Bündner Verkehrsdirektorin unterstützt Zugverbindung nach Livigno I
Die Bündner Verkehrsdirektorin Carmelia Maissen (Mitte) unterstützt die Idee einer Zugverbindung zwischen S-chanf im Engadin und Livigno im italienischen Oberveltlin. Im Dezember soll von italienischer Seite ein konkretes Projekt vorgestellt werden.

«Für uns ist es sehr interessant und wichtig, Ideen zu diskutieren, wie der öffentliche Nahverkehr im Gebiet zwischen dem Engadin und der Lombardei langfristig verbessert werden kann», erklärte Regierungsrätin Carmelia Maissen am Rande eines Medientreffens gegenüber der Nachrichtenagentur Keystone-SDA.
Vorerst eine Vision
Die Direktorin des Departements für Infrastruktur, Energie und Mobilität betonte, dass es sich derzeit um eine Vision handle, noch nicht um ein konkretes Projekt. «Wir wissen noch nicht, wie es mit dieser Idee weitergehen wird; derzeit gibt es einen Masterplan. Wenn man sich andere grosse, ähnliche Projekte ansieht, steht am Anfang immer eine Vision.
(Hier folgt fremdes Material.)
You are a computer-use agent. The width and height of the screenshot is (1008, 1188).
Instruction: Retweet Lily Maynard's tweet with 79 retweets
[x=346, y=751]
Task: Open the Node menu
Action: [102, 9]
Und diese unterstützen wir.»
Die Idee, die im Laufe von zwanzig Jahren gereift ist, könnte in den kommenden Monaten konkrete Formen annehmen. Laut einem Interview, das der Vizebürgermeister von Livigno, Thommy Cantoni, in den vergangenen Wochen dem RSI-Radiosendung Grigioni sera gegeben hat, soll der Ausführungsplan bis Dezember 2026 vorgelegt werden.
Knapp 15 Kilometer Bahnstrecke
Im vergangenen Juli stellte das italienische Planungsbüro Redas Engineering an einer Informationsveranstaltung in Livigno Pläne einer Zugverbindung zwischen S-chanf und Livigno vor. Eine Studie geht von einer Bahnstrecke von 14,64 Kilometern aus, davon 12,2 Kilometer im Tunnel. Die geschätzte Fahrzeit würde dereinst zwischen sieben und zehn Minuten betragen.
Die Bahnstrecke würde die heutige Reise zwischen den beiden Ortschaften erheblich verkürzen: Derzeit dauert sie mit dem Auto etwa 49 Minuten, mit öffentlichen Verkehrsmitteln über eine Stunde.
Die potenzielle Nachfrage wird auf 68'000 bis 193'000 Fahrgäste pro Jahr geschätzt, darunter Grenzgänger, Touristen und Besucher. Eine grosse Herausforderung dürfte die Finanzierung sein.